Goal of the exercise: Echo the records verbatim, starting with the line that contains "Where should I" and continuing through the line that contains "Image resolution: width=765".
-- begin --
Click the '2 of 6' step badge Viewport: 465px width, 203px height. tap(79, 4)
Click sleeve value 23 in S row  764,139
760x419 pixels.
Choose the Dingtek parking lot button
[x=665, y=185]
-- end --
-- begin --
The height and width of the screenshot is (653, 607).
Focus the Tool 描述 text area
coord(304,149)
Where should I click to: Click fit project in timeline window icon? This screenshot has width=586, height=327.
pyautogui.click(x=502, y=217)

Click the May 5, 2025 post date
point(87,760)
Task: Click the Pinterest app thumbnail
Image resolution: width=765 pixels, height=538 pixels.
-- end --
-- begin --
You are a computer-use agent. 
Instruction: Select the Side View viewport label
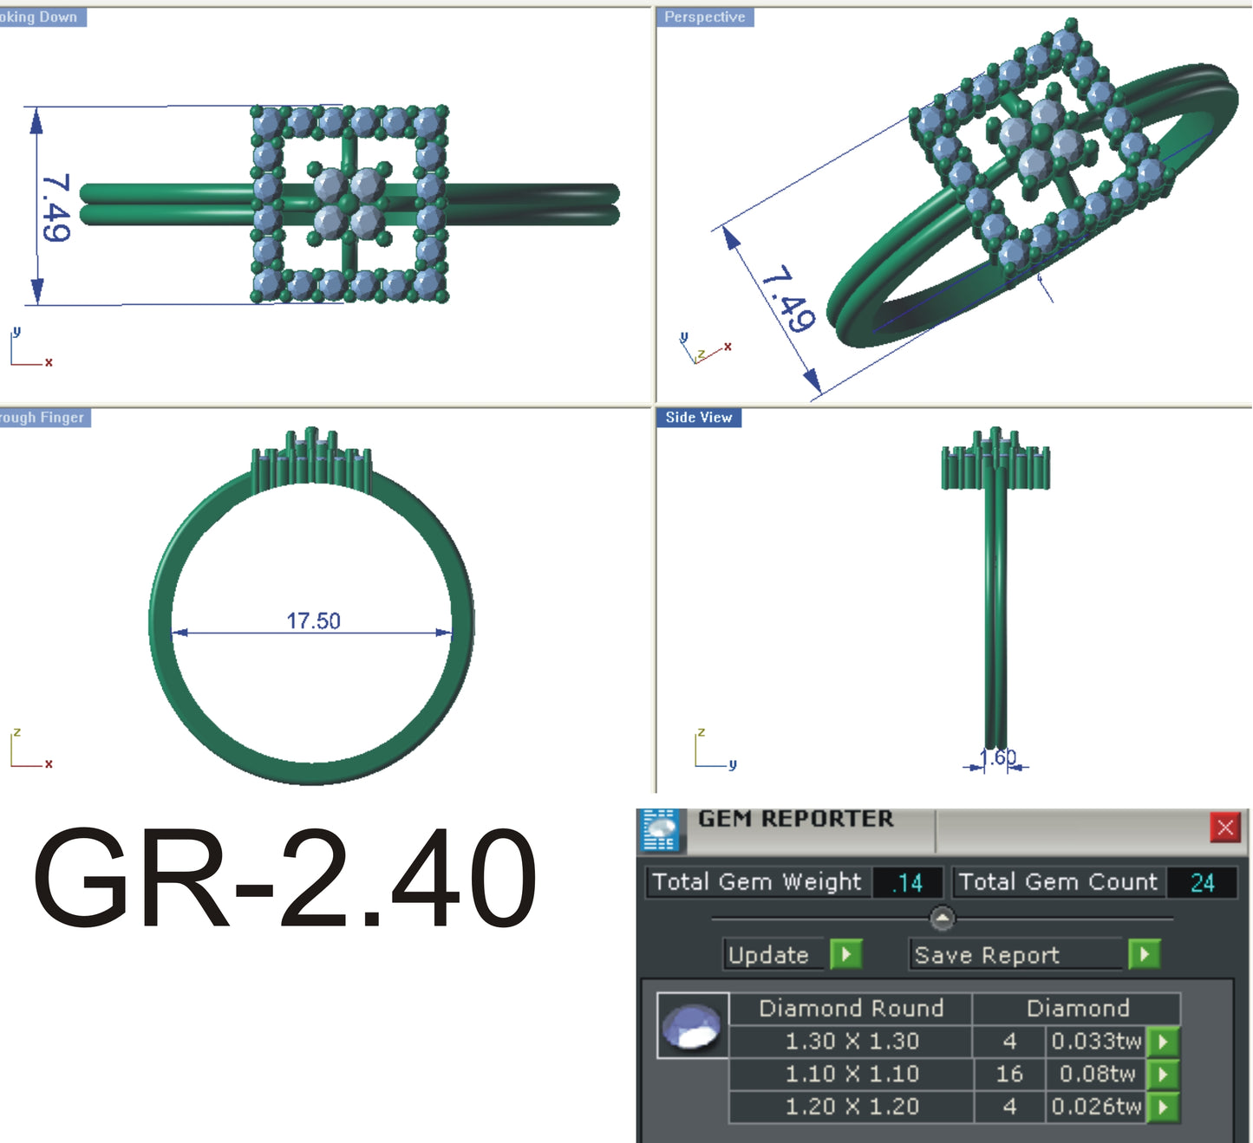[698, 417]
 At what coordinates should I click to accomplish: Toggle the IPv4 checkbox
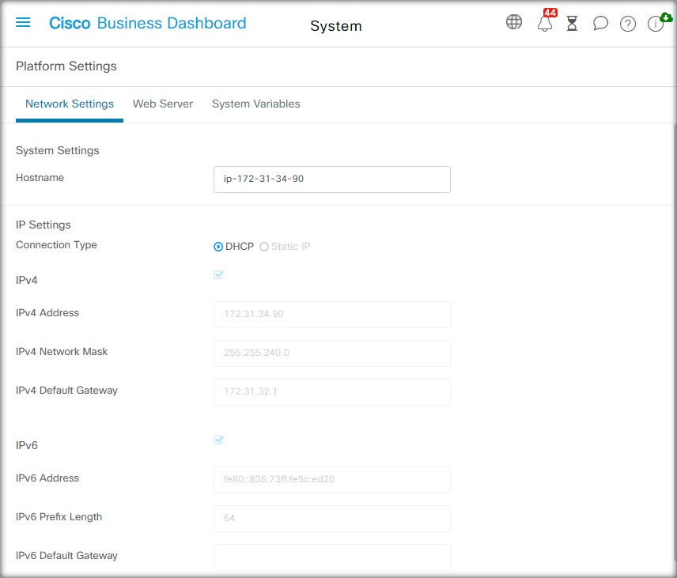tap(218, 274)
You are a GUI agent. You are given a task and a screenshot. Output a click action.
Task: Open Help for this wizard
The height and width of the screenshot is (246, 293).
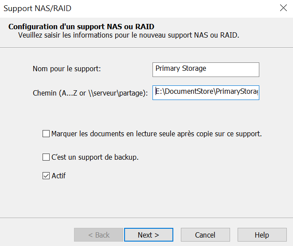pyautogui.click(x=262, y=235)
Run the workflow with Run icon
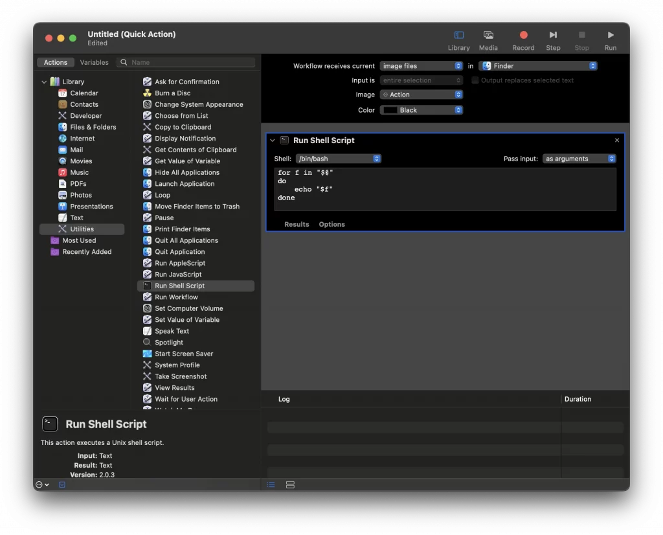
-- end --
Task solution:
Where should I click to: Click fit project in timeline window icon? This screenshot has width=586, height=327.
pyautogui.click(x=502, y=217)

Click the May 5, 2025 post date
point(87,760)
Task: Click the Pinterest app thumbnail
Image resolution: width=765 pixels, height=538 pixels.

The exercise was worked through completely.